▶ [Problem requirements]: Pick up the passage on translation tools for the editing community and continue it from its final sentence.

Usefulness for Shared Goals

[edit]

Defining vital knowledge helps the community prioritize content creation structurally and balance popular demand with culturally significant topics. However, effectiveness depends on solving two major challenges:

  • Volunteer Shortage: Lack of active editors needed to create and maintain content at desired volume and quality.
  • Lack of Advanced Tools: Limited ability to scale efforts due to insufficient specialized tools for editing, translation, and content gap analysis.

Tools and Missing Support

[edit]

The community has a clear vision for needed tools:

Translation Enhancement

[edit]
  • Improved machine translation for Telugu that automatically corrects recurring errors and ensures natural sound.
    • The option of MINT translation was shared with the team (as it supports Telugu), and it would be beneficial to understand how it performs compared to Google Translate. Additionally, it would be interesting to assess how it automatically corrects known/recurring errors, similar to how OCR algorithms perform automatic post-correction.
  • A notification system that alerts an editor when a source article they translated has been updated.
    • The Language and Product Localization team has explored this feature in T287093: Notify about new content available for articles recently translated by the user.
      • This proposed system would automatically alert users when new substantial content sections are added to source articles they previously translated, helping them keep translations up-to-date.
    • Current workaround: Editors can manually add source articles to their watchlist for notifications.
  • It should also be easier to translate/adapt user scripts from other wikis (like English Wikipedia) into other languages without necessarily needing to understand the technical basis
    • I've been investigating how to make popular English Wikipedia user scripts more accessible to non-technical editors in other language communities.

▶ [Records supplied]:
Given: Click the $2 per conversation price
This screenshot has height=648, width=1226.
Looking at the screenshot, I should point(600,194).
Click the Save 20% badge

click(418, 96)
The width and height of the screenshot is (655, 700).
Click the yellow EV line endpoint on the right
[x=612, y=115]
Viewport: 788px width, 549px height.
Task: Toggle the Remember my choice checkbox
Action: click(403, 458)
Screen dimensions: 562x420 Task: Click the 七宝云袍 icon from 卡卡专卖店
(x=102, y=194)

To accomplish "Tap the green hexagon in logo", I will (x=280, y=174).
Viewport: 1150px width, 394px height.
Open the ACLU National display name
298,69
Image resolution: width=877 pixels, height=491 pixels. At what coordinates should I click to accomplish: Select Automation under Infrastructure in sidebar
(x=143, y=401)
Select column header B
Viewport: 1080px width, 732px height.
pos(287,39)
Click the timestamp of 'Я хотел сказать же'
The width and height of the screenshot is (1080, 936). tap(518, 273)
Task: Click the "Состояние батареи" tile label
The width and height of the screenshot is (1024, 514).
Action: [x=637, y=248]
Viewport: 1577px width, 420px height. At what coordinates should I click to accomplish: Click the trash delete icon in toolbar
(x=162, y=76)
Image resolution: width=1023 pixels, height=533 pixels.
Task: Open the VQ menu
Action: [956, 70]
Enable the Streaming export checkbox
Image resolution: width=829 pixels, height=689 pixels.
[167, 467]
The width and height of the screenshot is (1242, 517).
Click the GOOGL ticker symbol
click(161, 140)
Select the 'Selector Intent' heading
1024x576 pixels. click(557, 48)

▶ [Task output]:
    • The technical foundation exists through Message Bundles, which can handle UI translation without code changes, but requires initial developer setup.
    • Analysis of widely-used gadgets shows strong candidates for adaptation, particularly default-enabled tools like Navigation Popups and Reference Tooltips (7M+ users) and popular opt-in tools like Twinkle and HotCat (10k-50k users).
    • Next steps include analyzing 1-2 high-impact gadgets to confirm translatability and creating a "translation cookbook" with video tutorials for the complete adaptation process.

Content Creation & Improvement

[edit]
  • A tool that suggests related articles to create after publishing a new article (e.g., to fill red links).
    • SuggestBot used to do this for all the articles it suggested to subscribers. It is important to note that back when Morten Warncke-Wang experimented with those signals, one of the key takeaways was that there will always be a case where the suggestions don't fit. For example, an editor pointed out that it was pointless to ask them to add more content to an article about a local politician, because there was simply not more to write. High-quality articles are of a certain length, but not all topics can be written about in that manner. Being able to report back when a signal is not helpful for a given article/revision could help, so the system doesn't keep repeating the same suggestions all the time. I have followed up with one of the creators to see what it would be needed to implement in other languages, like Telugu.
  • Article Quality Assessment: A tool to evaluate article quality against known standards and a local list of common typos.
  • Individual Contribution Evaluation: A tool for editors to self-assess their work and track improvement over time.

Gap Analysis & Prioritization

[edit]

Gap Analysis & Prioritization: A unified tool that consolidates various pre-existing lists (e.g., "Vital Articles" from English Wikipedia, lists of articles missing in Telugu but present in other Indian languages, lists of prominent Indian scientists/award winners or other categories who do not have an article in Telugu) to provide a single, actionable list of content gaps.

  • The team has already created a query to get lists of articles missing in Telugu but present in other Indian languages, and I will try to make a list of existing workflows that could bring us closer to this wish.